The number of irregular Afghan migrants detained in Turkey so far this year is less than a fifth of the number detained in 2019, and officials say they have not yet seen signs of a major surge since the Taliban victory, though the long distances mean refugees could take weeks to arrive. The Turkish side of the mountainous border with Iran is lined by bases and watchtowers. Patrol cars monitor around the clock for movement on the Iranian side, from where migrants, smugglers and terrorists frequently try to cross into Turkey.

Turkey has been a key transit point for asylum-seekers attempting to cross into Europe to start new lives, especially those fleeing war and persecution. Concerns have risen over a possible spike in migrants from Afghanistan, due to the United States' pullout from the country and the following surge of Taliban attacks. Turkey has made it clear that it will not bear the burden of the migration crises experienced as a result of the decisions of third countries. Turkey hosts nearly 4 million refugees – more than any country in the world. After the Syrian civil war broke out in 2011, Turkey adopted an “open-door policy” for people fleeing the conflict, granting them “temporary protection” status.

Afghans are believed to be the second-largest refugee community in Turkey after Syrians. Many of the migrants arriving via Iran are heading for Istanbul to find work or passage to another coastal city from which to embark for Europe.

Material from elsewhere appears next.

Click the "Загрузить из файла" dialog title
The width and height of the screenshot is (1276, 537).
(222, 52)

Bilmez also emphasized that they have maximized the security measures both on land, in the air and in the lake, and said: "Seven hundred and fifty police special operations, 35 teams and 50 armored vehicles are working on the borderline. It not only ensures the security of contractor companies doing the wall work, but also prevents border crossings by supporting military units. In support of the gendarmerie, three reinforced commando squadrons and a commando battalion came to our city as reinforcements. As the security measures on land increased, smugglers started to use Van Lake with boats. In this context, the Coast Guard Boat Command was established with the instructions of our Ministry of Interior. The teams also started to work in Van Lake. The Coast Guard Command is responsible for the entire lake."

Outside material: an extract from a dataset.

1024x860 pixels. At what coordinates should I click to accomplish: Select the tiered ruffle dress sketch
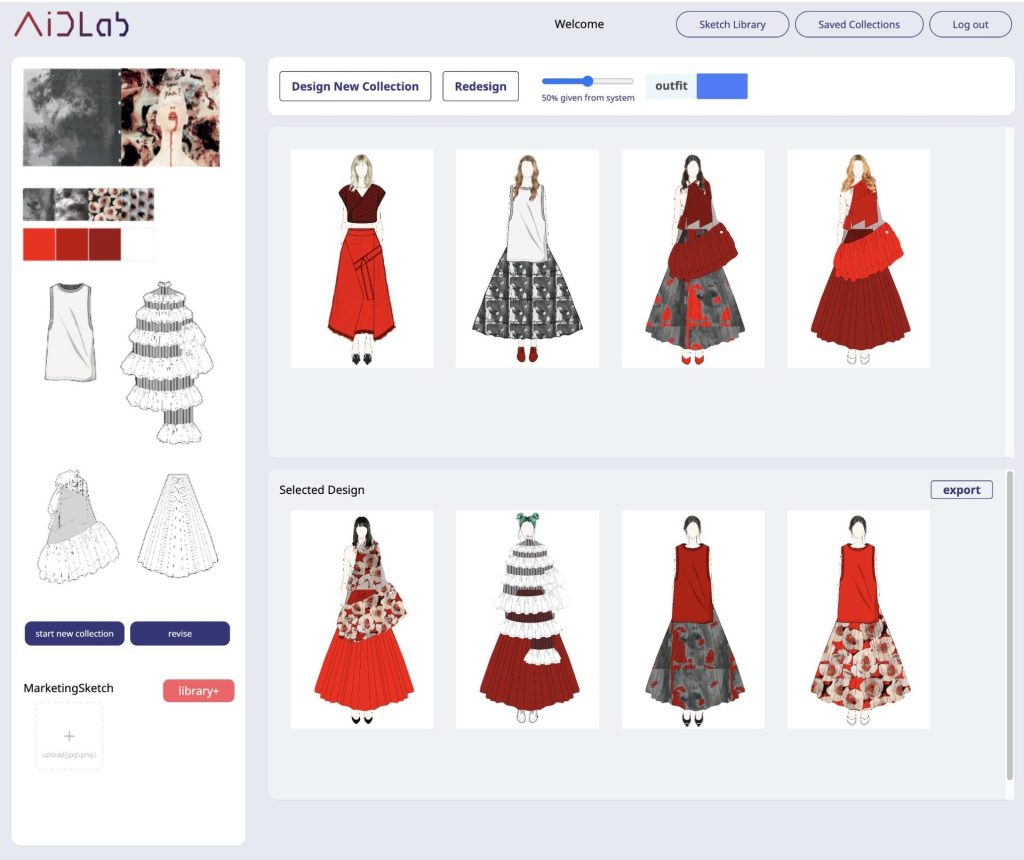click(160, 361)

Turkey has launched a new unit to prevent smuggling activities and ensure security on Lake Van. The Turkish Coast Guard Boat Command will play an active role in preventing irregular migrants from being taken to other provinces by boat, according to officials. Stating that they have intensified the efforts against migrant smugglers this year, Bilmez said: "A record-breaking amount of organizers were caught. In 2021, 1,036 organizers were caught and handed over to the judicial authorities. Nearly half of them were arrested. The trials of the others are still ongoing. The penalties are not enough of a deterrent. The number of organizers we caught last year was 599."

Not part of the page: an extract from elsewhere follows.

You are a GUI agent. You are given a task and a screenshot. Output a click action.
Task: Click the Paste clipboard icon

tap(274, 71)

In a press briefing, Interior Ministry spokesperson İsmail Çataklı also said Monday that the negative claims on Turkey's security border are unjust to the soldiers in charge of border security, the police who support them, the gendarmerie and the reputation of the state. "Turkey is not demanding, welcoming or displaying deliberate inaction on this influx, as some groups claim," he said. Çataklı stated that 201,437 irregular Afghan migrants were caught in 2019. This number reduced to 50,161 in 2020 and it is 40,098 this year so far. "In 2020, despite the negative effects of the pandemic, we prevented the migration of 122,000 people. Since the beginning of the year, 94,915 irregular migrants have been caught," he added. "The number of foreigners blocked at the border in 2020 is 505,375, and 307,850 so far this year. The claim of an abnormal increase is not confirmed by the figures," Çataklı said.